'''

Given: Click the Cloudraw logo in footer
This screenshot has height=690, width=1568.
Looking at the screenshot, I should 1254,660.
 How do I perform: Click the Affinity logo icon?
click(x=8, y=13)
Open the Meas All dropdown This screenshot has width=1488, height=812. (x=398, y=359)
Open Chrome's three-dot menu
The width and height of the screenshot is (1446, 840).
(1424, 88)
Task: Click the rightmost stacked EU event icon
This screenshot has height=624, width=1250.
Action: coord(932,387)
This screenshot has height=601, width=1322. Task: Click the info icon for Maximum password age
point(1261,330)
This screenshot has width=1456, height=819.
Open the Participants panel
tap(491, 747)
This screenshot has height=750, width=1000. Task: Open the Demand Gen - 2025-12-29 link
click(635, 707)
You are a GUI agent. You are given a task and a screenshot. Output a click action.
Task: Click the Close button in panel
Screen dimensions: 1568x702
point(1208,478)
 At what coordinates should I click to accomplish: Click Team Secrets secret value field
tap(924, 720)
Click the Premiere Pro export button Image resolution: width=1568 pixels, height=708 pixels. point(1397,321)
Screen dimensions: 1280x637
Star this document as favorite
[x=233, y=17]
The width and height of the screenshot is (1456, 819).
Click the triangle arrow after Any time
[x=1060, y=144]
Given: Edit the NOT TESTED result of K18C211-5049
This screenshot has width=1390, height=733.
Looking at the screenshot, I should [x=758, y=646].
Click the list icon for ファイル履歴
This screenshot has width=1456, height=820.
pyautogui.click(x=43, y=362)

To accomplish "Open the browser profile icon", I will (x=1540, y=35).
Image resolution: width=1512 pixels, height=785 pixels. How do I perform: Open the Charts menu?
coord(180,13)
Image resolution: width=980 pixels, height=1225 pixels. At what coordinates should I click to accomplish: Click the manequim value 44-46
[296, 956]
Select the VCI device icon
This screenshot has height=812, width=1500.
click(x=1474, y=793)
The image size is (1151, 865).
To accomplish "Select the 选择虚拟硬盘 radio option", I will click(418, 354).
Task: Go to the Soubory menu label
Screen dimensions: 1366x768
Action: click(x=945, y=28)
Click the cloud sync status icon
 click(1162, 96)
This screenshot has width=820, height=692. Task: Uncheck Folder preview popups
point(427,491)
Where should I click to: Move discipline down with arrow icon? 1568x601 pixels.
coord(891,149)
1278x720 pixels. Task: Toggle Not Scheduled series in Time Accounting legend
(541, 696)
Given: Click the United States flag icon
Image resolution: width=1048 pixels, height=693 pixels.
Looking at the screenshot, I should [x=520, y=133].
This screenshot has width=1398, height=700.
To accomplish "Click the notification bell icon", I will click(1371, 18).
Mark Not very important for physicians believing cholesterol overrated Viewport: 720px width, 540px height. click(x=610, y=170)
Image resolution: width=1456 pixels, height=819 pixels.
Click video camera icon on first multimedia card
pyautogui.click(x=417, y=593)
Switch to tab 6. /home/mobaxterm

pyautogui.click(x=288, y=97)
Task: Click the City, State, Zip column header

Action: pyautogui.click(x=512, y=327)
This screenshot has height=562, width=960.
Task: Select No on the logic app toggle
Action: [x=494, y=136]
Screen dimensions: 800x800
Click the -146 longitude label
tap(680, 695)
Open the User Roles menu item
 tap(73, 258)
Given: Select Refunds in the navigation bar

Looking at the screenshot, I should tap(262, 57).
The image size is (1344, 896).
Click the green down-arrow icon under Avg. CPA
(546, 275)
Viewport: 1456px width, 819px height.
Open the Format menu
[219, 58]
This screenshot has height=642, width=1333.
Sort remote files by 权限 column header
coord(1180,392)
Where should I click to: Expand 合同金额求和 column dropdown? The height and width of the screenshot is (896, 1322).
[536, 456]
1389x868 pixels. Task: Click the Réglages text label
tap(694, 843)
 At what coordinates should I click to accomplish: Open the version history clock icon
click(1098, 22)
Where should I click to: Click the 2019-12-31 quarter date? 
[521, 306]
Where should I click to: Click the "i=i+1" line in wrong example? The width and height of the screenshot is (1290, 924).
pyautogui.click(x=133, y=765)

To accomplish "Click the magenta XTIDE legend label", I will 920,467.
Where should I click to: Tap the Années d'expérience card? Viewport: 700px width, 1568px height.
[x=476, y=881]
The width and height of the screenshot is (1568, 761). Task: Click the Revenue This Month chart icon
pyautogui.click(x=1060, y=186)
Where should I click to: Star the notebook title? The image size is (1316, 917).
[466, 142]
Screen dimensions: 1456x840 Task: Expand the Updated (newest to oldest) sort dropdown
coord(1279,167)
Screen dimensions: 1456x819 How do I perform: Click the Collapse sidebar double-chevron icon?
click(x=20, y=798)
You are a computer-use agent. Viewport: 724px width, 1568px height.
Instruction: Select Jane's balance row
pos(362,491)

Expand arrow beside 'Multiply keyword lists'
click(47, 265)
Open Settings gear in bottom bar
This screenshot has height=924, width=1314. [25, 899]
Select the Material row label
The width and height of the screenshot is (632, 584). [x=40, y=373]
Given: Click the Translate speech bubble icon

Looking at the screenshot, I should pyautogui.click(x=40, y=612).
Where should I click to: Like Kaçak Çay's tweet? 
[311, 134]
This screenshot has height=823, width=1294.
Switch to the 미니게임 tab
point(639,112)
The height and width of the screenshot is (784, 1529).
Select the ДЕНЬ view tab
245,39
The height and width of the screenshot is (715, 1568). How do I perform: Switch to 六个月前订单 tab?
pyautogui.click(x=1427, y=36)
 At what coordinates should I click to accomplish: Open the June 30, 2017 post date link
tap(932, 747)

'''

**Requirement**:
Please convert the lines of the listing above, starting with the line containing "Open the User Roles menu item" and going on through the line containing "[x=476, y=881]", into a Markdown table with the columns Number and Record line, skipping any blank lines.

**In response**:
| Number | Record line |
|---|---|
| 1 | Open the User Roles menu item |
| 2 |  tap(73, 258) |
| 3 | Given: Select Refunds in the navigation bar |
| 4 | Looking at the screenshot, I should tap(262, 57). |
| 5 | The image size is (1344, 896). |
| 6 | Click the green down-arrow icon under Avg. CPA |
| 7 | (546, 275) |
| 8 | Viewport: 1456px width, 819px height. |
| 9 | Open the Format menu |
| 10 | [219, 58] |
| 11 | This screenshot has height=642, width=1333. |
| 12 | Sort remote files by 权限 column header |
| 13 | coord(1180,392) |
| 14 | Where should I click to: Expand 合同金额求和 column dropdown? The height and width of the screenshot is (896, 1322). |
| 15 | [536, 456] |
| 16 | 1389x868 pixels. Task: Click the Réglages text label |
| 17 | tap(694, 843) |
| 18 |  At what coordinates should I click to accomplish: Open the version history clock icon |
| 19 | click(1098, 22) |
| 20 | Where should I click to: Click the 2019-12-31 quarter date?  |
| 21 | [521, 306] |
| 22 | Where should I click to: Click the "i=i+1" line in wrong example? The width and height of the screenshot is (1290, 924). |
| 23 | pyautogui.click(x=133, y=765) |
| 24 | To accomplish "Click the magenta XTIDE legend label", I will 920,467. |
| 25 | Where should I click to: Tap the Années d'expérience card? Viewport: 700px width, 1568px height. |
| 26 | [x=476, y=881] |